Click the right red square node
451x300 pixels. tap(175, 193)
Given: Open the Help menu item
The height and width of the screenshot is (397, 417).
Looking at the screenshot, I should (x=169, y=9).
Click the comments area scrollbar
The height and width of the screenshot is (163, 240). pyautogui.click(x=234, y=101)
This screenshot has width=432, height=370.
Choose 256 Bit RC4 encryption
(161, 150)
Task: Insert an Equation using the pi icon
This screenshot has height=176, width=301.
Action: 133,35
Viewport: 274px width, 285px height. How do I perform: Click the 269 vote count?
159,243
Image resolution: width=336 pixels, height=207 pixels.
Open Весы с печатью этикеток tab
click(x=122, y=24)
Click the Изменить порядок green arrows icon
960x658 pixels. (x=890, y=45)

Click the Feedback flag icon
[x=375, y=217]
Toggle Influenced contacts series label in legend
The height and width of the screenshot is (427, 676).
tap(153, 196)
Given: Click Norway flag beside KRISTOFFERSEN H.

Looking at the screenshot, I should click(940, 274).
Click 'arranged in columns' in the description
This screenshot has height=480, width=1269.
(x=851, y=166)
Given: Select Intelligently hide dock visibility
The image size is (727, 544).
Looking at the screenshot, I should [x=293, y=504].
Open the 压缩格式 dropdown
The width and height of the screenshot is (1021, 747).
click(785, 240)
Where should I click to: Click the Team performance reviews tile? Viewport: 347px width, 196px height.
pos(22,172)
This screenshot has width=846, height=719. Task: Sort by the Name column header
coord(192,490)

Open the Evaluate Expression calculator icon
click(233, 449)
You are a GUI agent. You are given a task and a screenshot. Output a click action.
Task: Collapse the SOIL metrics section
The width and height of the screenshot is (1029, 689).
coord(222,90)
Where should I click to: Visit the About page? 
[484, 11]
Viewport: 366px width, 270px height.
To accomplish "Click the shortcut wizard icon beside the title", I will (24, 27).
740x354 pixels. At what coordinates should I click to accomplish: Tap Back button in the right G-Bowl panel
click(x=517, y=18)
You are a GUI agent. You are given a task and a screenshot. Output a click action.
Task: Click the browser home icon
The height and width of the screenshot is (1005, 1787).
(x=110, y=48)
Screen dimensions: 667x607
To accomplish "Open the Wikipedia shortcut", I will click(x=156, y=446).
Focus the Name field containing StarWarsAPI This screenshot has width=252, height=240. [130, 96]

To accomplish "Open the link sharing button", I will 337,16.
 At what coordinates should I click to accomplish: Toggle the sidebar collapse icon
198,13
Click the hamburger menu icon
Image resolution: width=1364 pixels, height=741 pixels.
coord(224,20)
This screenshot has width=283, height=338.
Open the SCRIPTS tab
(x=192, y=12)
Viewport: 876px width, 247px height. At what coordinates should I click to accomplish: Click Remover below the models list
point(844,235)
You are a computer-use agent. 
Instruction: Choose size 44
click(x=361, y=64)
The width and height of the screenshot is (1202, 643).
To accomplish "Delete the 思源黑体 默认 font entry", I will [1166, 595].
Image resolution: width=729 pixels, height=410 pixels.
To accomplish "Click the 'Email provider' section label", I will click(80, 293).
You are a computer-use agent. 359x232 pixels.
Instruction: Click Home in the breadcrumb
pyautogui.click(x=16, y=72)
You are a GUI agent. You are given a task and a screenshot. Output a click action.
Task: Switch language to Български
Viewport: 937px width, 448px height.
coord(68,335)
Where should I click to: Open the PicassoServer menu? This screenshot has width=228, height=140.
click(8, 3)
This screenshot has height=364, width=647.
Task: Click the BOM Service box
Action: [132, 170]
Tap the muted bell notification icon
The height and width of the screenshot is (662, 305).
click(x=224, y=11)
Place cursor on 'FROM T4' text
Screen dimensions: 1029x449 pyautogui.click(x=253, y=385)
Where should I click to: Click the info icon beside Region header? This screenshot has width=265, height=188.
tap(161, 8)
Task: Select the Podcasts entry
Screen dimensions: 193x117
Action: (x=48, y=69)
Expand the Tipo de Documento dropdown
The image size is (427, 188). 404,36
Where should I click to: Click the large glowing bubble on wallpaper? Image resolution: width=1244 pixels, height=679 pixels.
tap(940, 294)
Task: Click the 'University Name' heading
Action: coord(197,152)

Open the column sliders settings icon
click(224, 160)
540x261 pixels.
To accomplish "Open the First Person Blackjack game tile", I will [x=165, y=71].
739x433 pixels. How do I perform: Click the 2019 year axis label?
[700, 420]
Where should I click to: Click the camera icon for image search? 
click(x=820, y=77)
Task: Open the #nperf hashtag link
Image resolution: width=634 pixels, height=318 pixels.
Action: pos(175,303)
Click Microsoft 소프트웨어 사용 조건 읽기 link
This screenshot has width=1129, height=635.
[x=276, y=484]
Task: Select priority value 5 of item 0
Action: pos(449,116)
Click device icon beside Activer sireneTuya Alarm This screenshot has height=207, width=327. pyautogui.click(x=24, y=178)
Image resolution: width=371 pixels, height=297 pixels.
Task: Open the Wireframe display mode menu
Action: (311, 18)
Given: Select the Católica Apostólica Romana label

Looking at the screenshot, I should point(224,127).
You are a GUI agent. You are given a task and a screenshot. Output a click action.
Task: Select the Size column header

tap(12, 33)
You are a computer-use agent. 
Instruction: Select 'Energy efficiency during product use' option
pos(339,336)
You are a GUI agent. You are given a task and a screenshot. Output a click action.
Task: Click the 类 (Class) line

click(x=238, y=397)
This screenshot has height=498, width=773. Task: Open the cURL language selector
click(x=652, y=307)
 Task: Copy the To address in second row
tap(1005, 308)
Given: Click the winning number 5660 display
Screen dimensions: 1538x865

**WORK TO BE COMPLETED:** Please copy the records word for word, beginning with their first line and stopping after the line that contains "(x=851, y=166)".

**SOLUTION TO THE EXERCISE:**
Click the right red square node
451x300 pixels. tap(175, 193)
Given: Open the Help menu item
The height and width of the screenshot is (397, 417).
Looking at the screenshot, I should (x=169, y=9).
Click the comments area scrollbar
The height and width of the screenshot is (163, 240). pyautogui.click(x=234, y=101)
This screenshot has width=432, height=370.
Choose 256 Bit RC4 encryption
(161, 150)
Task: Insert an Equation using the pi icon
This screenshot has height=176, width=301.
Action: 133,35
Viewport: 274px width, 285px height. How do I perform: Click the 269 vote count?
159,243
Image resolution: width=336 pixels, height=207 pixels.
Open Весы с печатью этикеток tab
click(x=122, y=24)
Click the Изменить порядок green arrows icon
960x658 pixels. (x=890, y=45)

Click the Feedback flag icon
[x=375, y=217]
Toggle Influenced contacts series label in legend
The height and width of the screenshot is (427, 676).
tap(153, 196)
Given: Click Norway flag beside KRISTOFFERSEN H.

Looking at the screenshot, I should click(940, 274).
Click 'arranged in columns' in the description
This screenshot has height=480, width=1269.
(x=851, y=166)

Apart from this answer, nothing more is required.